Medical students/residents wearing masks touch their face a lot (is this more or less than without a mask?) → they might touch a contaminated surface → and then touch their face which might get them sick (don't they have a mask on their face?) .
Maybe I'm a little obtuse but I don't see how those ideas relate in a cogent way.
Yeah, surgical masks provide at best modest, arguably little to no protection for the user. As I'm sure you know, the larger benefit is for others in the room. Surgeons wear masks not to protect themselves, but the surgical field/patient from their own respiratory droplets etc. As to how this translates at the epidemiological level, I can't really say.

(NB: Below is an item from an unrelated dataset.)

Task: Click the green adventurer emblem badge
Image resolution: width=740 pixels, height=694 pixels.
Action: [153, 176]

I can tell you as someone who is immunocompromised I get very nervous when sharing close quarters (e.g. the elevator in my new apartment building) with someone who is not wearing a mask. When the maintenance guy came into our unit for a service ticket, I was more than annoyed that he kept taking his off and asked him to wear it as long as he's in my apartment.

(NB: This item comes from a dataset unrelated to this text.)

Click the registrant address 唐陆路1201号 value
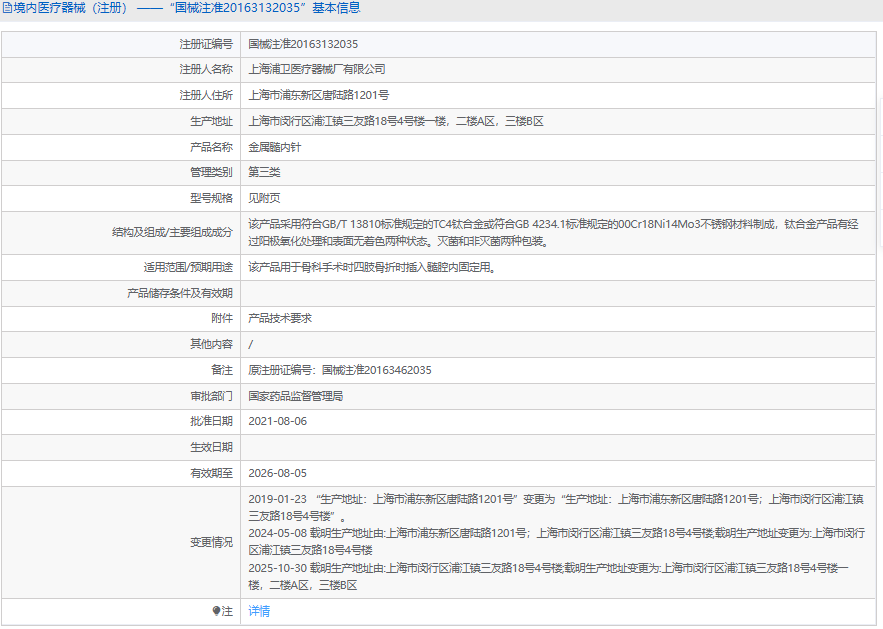The image size is (883, 629). tap(319, 95)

I get that wearing a mask sucks, and that surgical/cloth masks don't do much for the wearer. I don't hold it against anyone if they choose to not wear one outside. That said, as someone who is at risk for severe disease if infected with SARS CoV2, I am also made safer when people around me wear masks. It's hard for me to say that masks are of no value when I know this is true.
edit:
Assuming this is re: the study of med students/residents, I actually think if anything that the general public (in current times) probably touches their face less when they are wearing a mask.
Surgical masks are put on and removed constantly in the hospital, and there isn't really any training that goes with it. Put it on your head, take it off. Wearing one is so routine that if anything I would bet the trainees in that survey were much less cautious than the average person in current times who is concerned enough with the virus to wear one out in public. This is of course just my opinion, but in reflecting on my time in the OR I was definitely much less worried about contagion than I am now just in the world around me.